PROBLEM REQUIREMENTS - Please repeat the data below exactly, with the pictures removed.

LISTED RECORDS -
——
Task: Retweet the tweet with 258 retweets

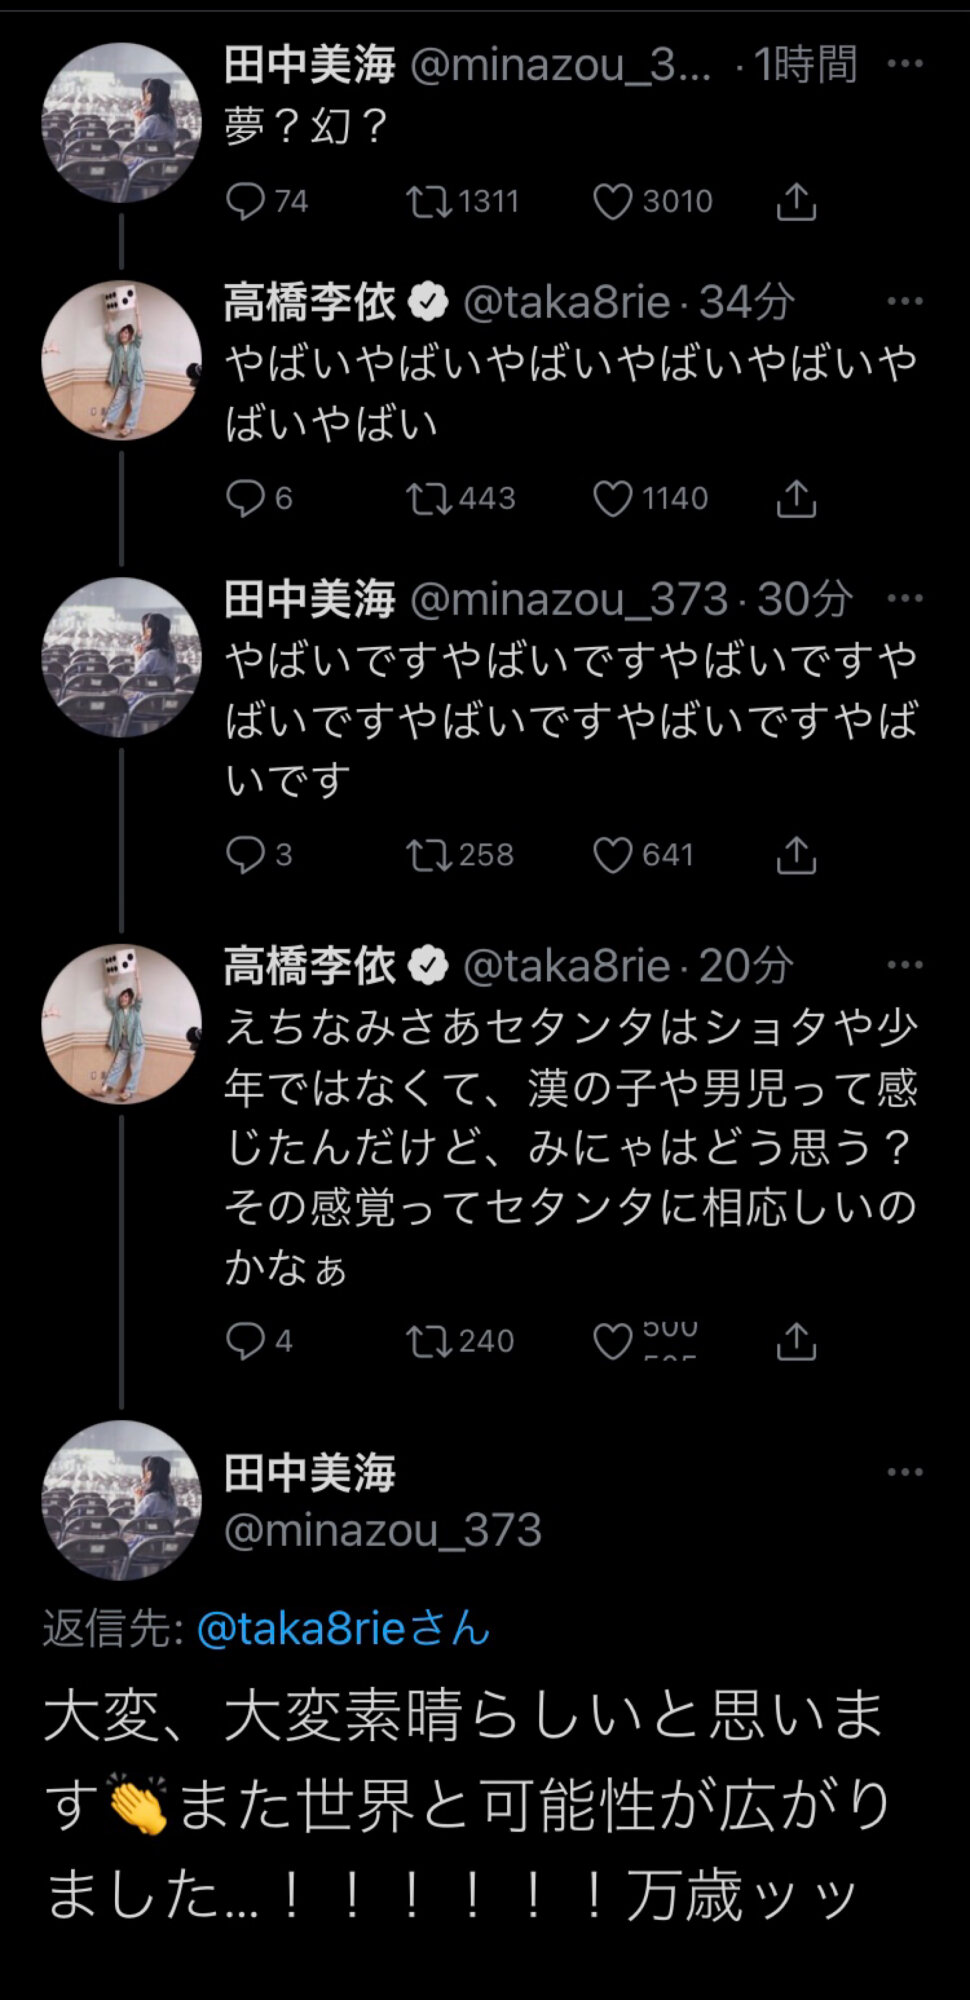Action: point(428,855)
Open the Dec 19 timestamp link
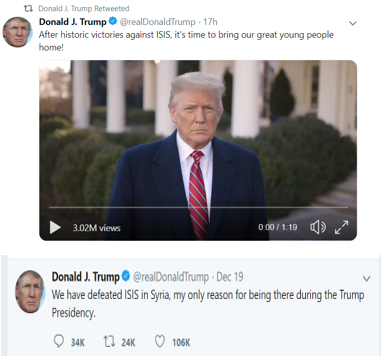Screen dimensions: 384x360 click(230, 277)
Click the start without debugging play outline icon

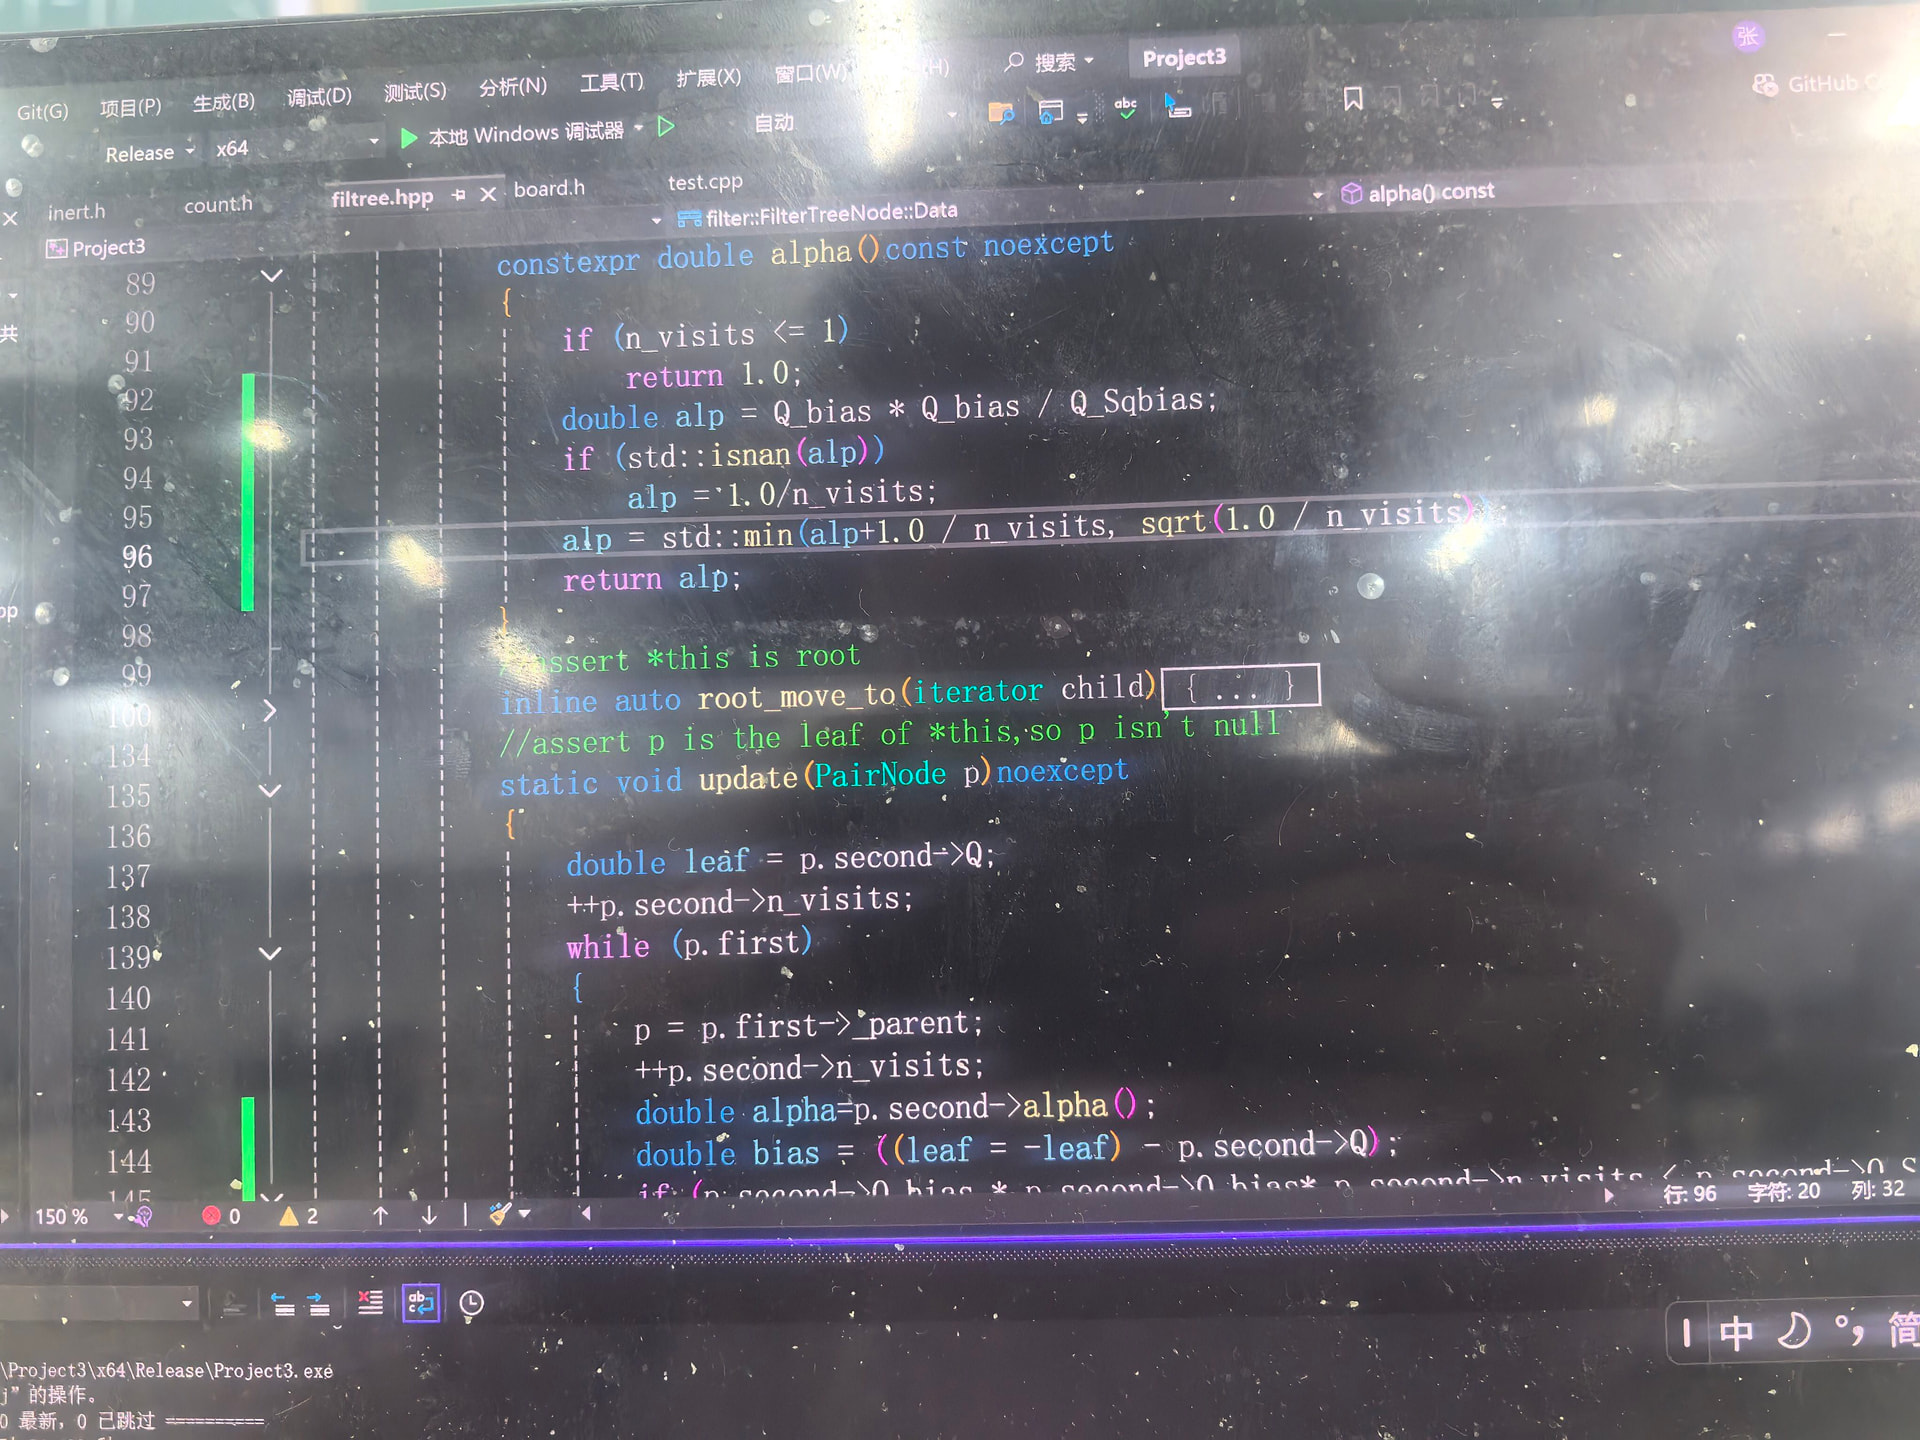(x=666, y=127)
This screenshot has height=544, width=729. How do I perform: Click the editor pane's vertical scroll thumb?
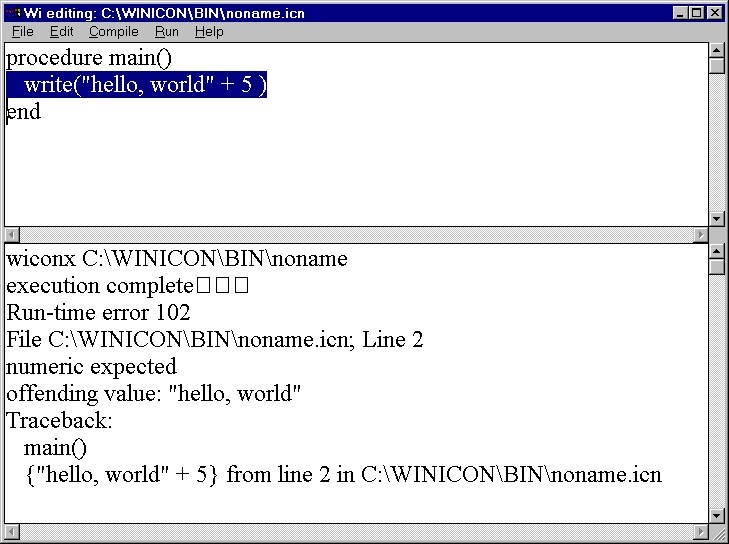pos(716,66)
——
COMPLETED TASK -
Task: Retweet the tweet with 258 retweets

Action: point(428,855)
Open the Dec 19 timestamp link
Screen dimensions: 384x360 click(230, 277)
Click the start without debugging play outline icon

(x=666, y=127)
This screenshot has height=544, width=729. How do I perform: Click the editor pane's vertical scroll thumb?
pos(716,66)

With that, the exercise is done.